Perched on a stool, though still barely visible above the crowd, Lucy Rose announces her music has just been on Skins, she is on the cover of a free monthly listings magazine and someone on Wikipedia has called her “a ginger knob”.

For the record, Rose is more strawberry blonde and a mate demonstrated how the online encyclopaedia worked by claiming she had dated Bombay Bicycle Club’s Jack Steadman. Instead, that is just one of the bonds Rose has forged since arriving in London four-years ago aged 18. She has sung backing vocals for the folk-pop group while tramping around the city’s acoustic nights, posting videos and releasing a series of warmly received singles – a strategy paying off as latecomers peer round a corner into the crammed main space.

It is worth squeezing in to catch much of Rose’s short set. While her winsome tones make Laura Marling sound gravelly, there are enough suggestions of hidden depths to maintain interest over 50 minutes. The deceptively sweet ‘Gamble Like I Used To’ hints at lost weekends in the past, while ‘Bikes’ reminisces at more wholesome ways of getting kicks, the audience knowing when to scream on cue. Throughout, Rose picks her guitar strings as delicately as she sings, though this number rattles along aided by a sensitive four-piece band with a cellist for extra sophistication.
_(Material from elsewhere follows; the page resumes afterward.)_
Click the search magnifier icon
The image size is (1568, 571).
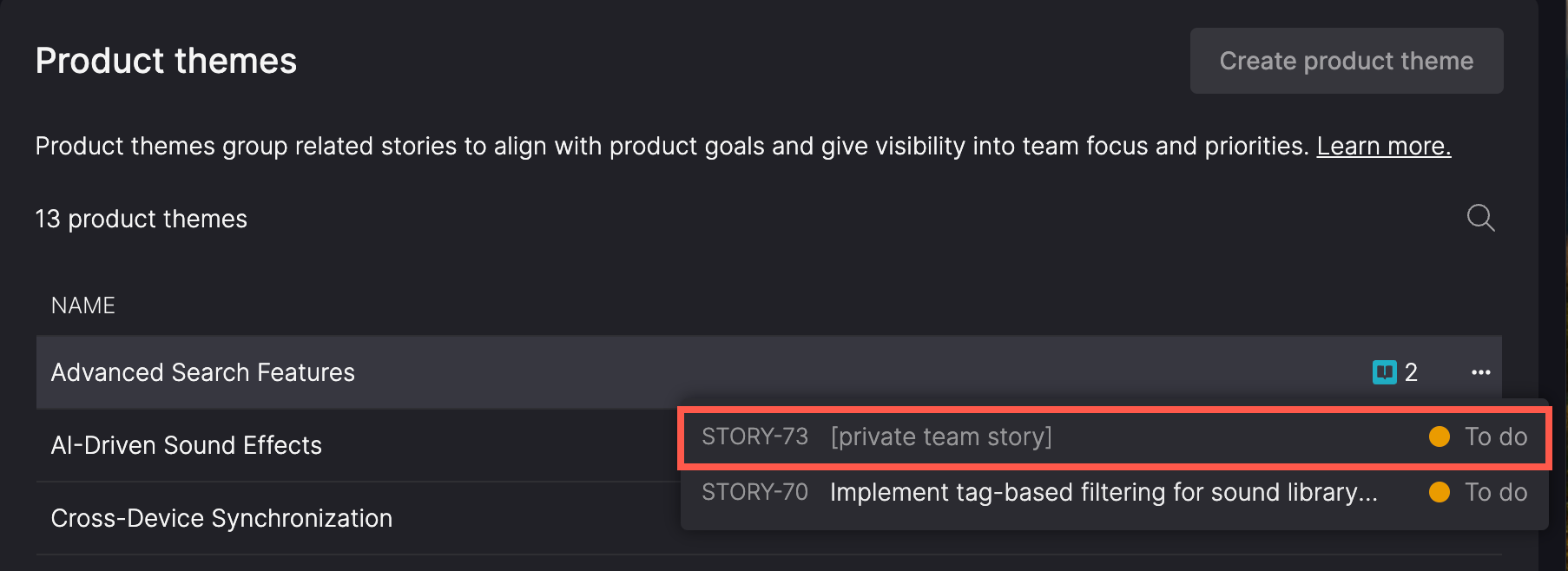[x=1480, y=218]
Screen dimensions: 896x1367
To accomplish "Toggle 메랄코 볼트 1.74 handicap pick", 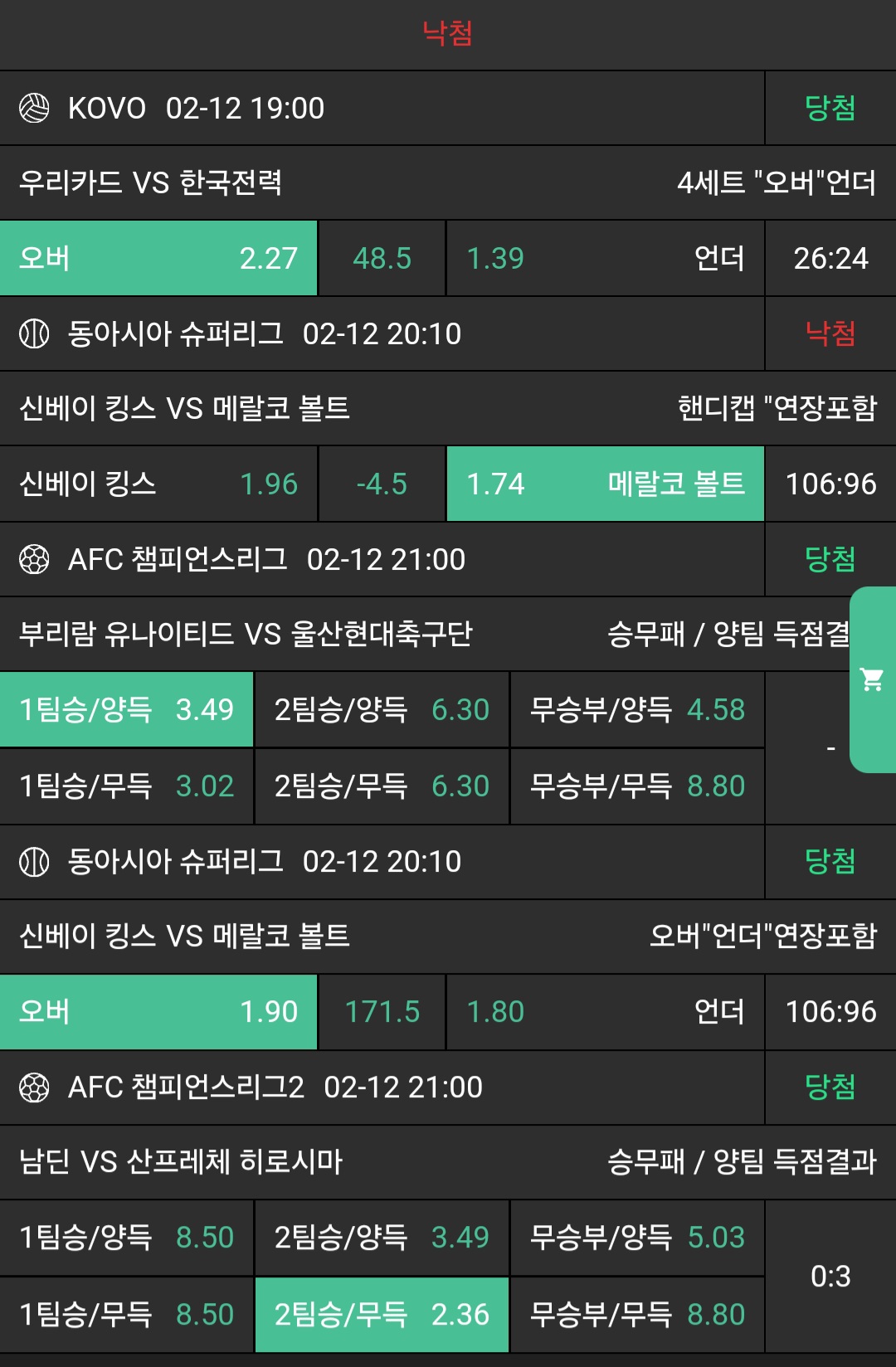I will 605,484.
Rose is most engaging on these numbers that feature a jazz-funk rhythm reminiscent of Joni Mitchell or a more gentle Terry Callier, notably on previous single ’Scar’. ‘Red Face’, due for release later this month, shows further progression, setting up Rose as an English Suzanne Vega, with its swing and fixation on embarrassment. There is a similar sense of confusion on ‘First Time’, when the singer admits, “You’ve got a way of making me scared and safe”.

Elsewhere, Rose wallows in mild ennui as she tackles relationship issues, her measured delivery sounding awfully reasonable. ‘Shiver’ may be lovely to hear, but like several numbers lacks a killer line to stick in the mind. Maybe Rose is too self-conscious to put down her thoughts in stark enough terms. As she sighs while introducing the number used on Skins, ‘Don’t You Worry’, “If only we could all be that rebellious”.